• _Your task_:
Reproduce the data exactly, leaving nothing out.

• _Given records_:
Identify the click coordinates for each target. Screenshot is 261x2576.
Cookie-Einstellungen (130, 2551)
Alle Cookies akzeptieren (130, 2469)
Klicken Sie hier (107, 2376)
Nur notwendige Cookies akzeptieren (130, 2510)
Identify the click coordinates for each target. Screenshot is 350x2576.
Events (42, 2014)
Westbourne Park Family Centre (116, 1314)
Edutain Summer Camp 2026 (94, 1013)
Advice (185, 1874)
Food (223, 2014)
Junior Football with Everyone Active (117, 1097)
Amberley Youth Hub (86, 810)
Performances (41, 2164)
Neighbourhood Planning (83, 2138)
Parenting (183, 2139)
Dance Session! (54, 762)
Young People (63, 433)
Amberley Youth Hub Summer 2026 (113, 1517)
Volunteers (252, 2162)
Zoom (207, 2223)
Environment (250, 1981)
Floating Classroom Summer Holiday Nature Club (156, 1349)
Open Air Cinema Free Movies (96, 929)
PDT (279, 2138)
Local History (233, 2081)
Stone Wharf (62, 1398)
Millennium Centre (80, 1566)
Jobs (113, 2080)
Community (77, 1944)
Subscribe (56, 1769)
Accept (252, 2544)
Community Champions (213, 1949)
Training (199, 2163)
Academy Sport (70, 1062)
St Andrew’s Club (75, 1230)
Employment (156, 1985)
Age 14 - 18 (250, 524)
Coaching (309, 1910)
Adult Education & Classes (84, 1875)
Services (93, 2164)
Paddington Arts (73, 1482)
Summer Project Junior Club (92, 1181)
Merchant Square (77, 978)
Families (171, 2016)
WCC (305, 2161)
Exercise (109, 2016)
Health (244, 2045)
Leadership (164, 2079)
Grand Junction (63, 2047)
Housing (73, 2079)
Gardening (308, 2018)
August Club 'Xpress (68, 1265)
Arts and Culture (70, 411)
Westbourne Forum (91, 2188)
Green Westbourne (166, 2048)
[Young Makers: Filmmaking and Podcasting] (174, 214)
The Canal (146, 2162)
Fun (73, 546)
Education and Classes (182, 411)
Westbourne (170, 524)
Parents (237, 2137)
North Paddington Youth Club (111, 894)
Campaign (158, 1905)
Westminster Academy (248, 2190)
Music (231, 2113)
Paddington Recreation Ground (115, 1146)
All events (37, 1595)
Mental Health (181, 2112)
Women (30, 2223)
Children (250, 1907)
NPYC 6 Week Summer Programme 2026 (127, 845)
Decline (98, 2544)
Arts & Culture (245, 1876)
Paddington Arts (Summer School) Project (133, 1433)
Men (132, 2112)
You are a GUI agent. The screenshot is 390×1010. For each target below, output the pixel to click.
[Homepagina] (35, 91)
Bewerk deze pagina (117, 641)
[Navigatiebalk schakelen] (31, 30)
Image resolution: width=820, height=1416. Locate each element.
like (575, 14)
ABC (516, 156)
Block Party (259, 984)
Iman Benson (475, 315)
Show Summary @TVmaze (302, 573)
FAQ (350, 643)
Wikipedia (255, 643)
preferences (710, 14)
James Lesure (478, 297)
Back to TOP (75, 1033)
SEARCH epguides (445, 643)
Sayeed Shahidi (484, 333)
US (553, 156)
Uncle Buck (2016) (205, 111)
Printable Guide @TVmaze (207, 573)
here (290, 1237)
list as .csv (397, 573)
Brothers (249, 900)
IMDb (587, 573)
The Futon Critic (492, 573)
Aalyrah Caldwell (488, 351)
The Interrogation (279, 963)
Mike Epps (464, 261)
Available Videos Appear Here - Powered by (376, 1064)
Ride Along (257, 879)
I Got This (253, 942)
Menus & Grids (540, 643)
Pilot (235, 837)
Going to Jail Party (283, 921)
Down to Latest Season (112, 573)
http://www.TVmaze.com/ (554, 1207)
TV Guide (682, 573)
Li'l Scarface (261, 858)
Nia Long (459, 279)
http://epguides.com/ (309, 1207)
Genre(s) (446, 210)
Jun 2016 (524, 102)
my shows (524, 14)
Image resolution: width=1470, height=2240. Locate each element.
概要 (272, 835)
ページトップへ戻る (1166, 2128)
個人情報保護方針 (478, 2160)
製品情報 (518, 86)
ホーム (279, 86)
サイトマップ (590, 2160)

• _Response to the task_:
Identify the click coordinates for each target. Screenshot is 261x2576.
Cookie-Einstellungen (130, 2551)
Alle Cookies akzeptieren (130, 2469)
Klicken Sie hier (107, 2376)
Nur notwendige Cookies akzeptieren (130, 2510)
Identify the click coordinates for each target. Screenshot is 350x2576.
Events (42, 2014)
Westbourne Park Family Centre (116, 1314)
Edutain Summer Camp 2026 (94, 1013)
Advice (185, 1874)
Food (223, 2014)
Junior Football with Everyone Active (117, 1097)
Amberley Youth Hub (86, 810)
Performances (41, 2164)
Neighbourhood Planning (83, 2138)
Parenting (183, 2139)
Dance Session! (54, 762)
Young People (63, 433)
Amberley Youth Hub Summer 2026 (113, 1517)
Volunteers (252, 2162)
Zoom (207, 2223)
Environment (250, 1981)
Floating Classroom Summer Holiday Nature Club (156, 1349)
Open Air Cinema Free Movies (96, 929)
PDT (279, 2138)
Local History (233, 2081)
Stone Wharf (62, 1398)
Millennium Centre (80, 1566)
Jobs (113, 2080)
Community (77, 1944)
Subscribe (56, 1769)
Accept (252, 2544)
Community Champions (213, 1949)
Training (199, 2163)
Academy Sport (70, 1062)
St Andrew’s Club (75, 1230)
Employment (156, 1985)
Age 14 - 18 (250, 524)
Coaching (309, 1910)
Adult Education & Classes (84, 1875)
Services (93, 2164)
Paddington Arts (73, 1482)
Summer Project Junior Club (92, 1181)
Merchant Square (77, 978)
Families (171, 2016)
WCC (305, 2161)
Exercise (109, 2016)
Health (244, 2045)
Leadership (164, 2079)
Grand Junction (63, 2047)
Housing (73, 2079)
Gardening (308, 2018)
August Club 'Xpress (68, 1265)
Arts and Culture (70, 411)
Westbourne Forum (91, 2188)
Green Westbourne (166, 2048)
[Young Makers: Filmmaking and Podcasting] (174, 214)
The Canal (146, 2162)
Fun (73, 546)
Education and Classes (182, 411)
Westbourne (170, 524)
Parents (237, 2137)
North Paddington Youth Club (111, 894)
Campaign (158, 1905)
Westminster Academy (248, 2190)
Music (231, 2113)
Paddington Recreation Ground (115, 1146)
All events (37, 1595)
Mental Health (181, 2112)
Women (30, 2223)
Children (250, 1907)
NPYC 6 Week Summer Programme 2026 (127, 845)
Decline (98, 2544)
Arts & Culture (245, 1876)
Paddington Arts (Summer School) Project (133, 1433)
Men (132, 2112)
You are a GUI agent. The screenshot is 390×1010. For each target below, output the pixel to click.
[Homepagina] (35, 91)
Bewerk deze pagina (117, 641)
[Navigatiebalk schakelen] (31, 30)
Image resolution: width=820, height=1416. Locate each element.
like (575, 14)
ABC (516, 156)
Block Party (259, 984)
Iman Benson (475, 315)
Show Summary @TVmaze (302, 573)
FAQ (350, 643)
Wikipedia (255, 643)
preferences (710, 14)
James Lesure (478, 297)
Back to TOP (75, 1033)
SEARCH epguides (445, 643)
Sayeed Shahidi (484, 333)
US (553, 156)
Uncle Buck (2016) (205, 111)
Printable Guide @TVmaze (207, 573)
here (290, 1237)
list as .csv (397, 573)
Brothers (249, 900)
IMDb (587, 573)
The Futon Critic (492, 573)
Aalyrah Caldwell (488, 351)
The Interrogation (279, 963)
Mike Epps (464, 261)
Available Videos Appear Here - Powered by (376, 1064)
Ride Along (257, 879)
I Got This (253, 942)
Menus & Grids (540, 643)
Pilot (235, 837)
Going to Jail Party (283, 921)
Down to Latest Season (112, 573)
http://www.TVmaze.com/ (554, 1207)
TV Guide (682, 573)
Li'l Scarface (261, 858)
Nia Long (459, 279)
http://epguides.com/ (309, 1207)
Genre(s) (446, 210)
Jun 2016 (524, 102)
my shows (524, 14)
Image resolution: width=1470, height=2240. Locate each element.
概要 (272, 835)
ページトップへ戻る (1166, 2128)
個人情報保護方針 (478, 2160)
製品情報 (518, 86)
ホーム (279, 86)
サイトマップ (590, 2160)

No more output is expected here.